The SEC's settlement comes a year after MetLife agreed to settle
with Massachusetts and pay a fine of $1 million over pension
payments.
"Our focus since we self-identified these issues has been to
improve our processes to deliver better service to our customers,"
MetLife said in an emailed statement. MetLife didn't admit any
wrongdoing or deny the SEC's allegations.
In 2017, the New York insurer disclosed it had failed to
adequately look for beneficiaries of its private-sector pension
plans for which it had taken responsibility. Instead, it designated
people as deceased or unresponsive after a few mailing attempts
went unanswered. As a result, the SEC said MetLife had improperly
released reserves for the pension payments that should've been paid
out to beneficiaries, and the company ended up recording the
reserves as profit.
Some retirees were owed money from as far back as the 1990s,
with amounts averaging less than $150 a month. The workers affected
by MetLife's disclosure were likely owed a defined amount of
monthly income when MetLife took on responsibility for the pensions
from their employers, under a booming business known as
pension-risk transfer.
MetLife had later deemed its processes for locating and reaching
unresponsive beneficiaries as insufficient. In an effort to correct
the issue, the insurer increased its pension-payment reserves at
the end of 2017 by $510 million to adjust for the improper
releases.
In a separate matter, the SEC said MetLife had overstated its
reserves and understated its income regarding another of its
retirement-savings products, variable annuities, that were assumed
through one of its subsidiaries.
MetLife self-reported the error, citing its failure to properly
incorporate the policyholder withdrawals into its valuation model.

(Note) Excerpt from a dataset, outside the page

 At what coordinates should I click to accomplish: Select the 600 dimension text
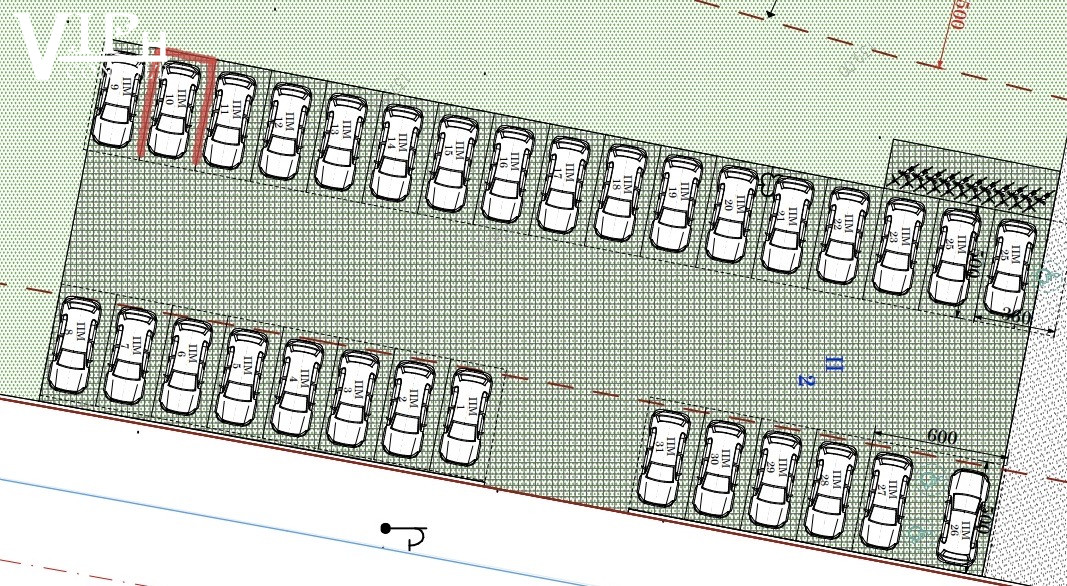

The insurer disclosed that it revised its 2017 earnings upward
after discovering it had previously miscalculated reserves for a
retirement-savings product in Japan.
This raised new questions about the insurance giant's internal
controls. At the time, the company said the mistake "represents a
material weakness in internal controls over financial reporting,"
and the miscalculation "had no impact on payments to
customers."
In 2017, the company cut its reserves by $896 million to correct
the error, according to the SEC filing.
"We successfully remediated both material weaknesses associated
with this settlement as of December 2018," the company said.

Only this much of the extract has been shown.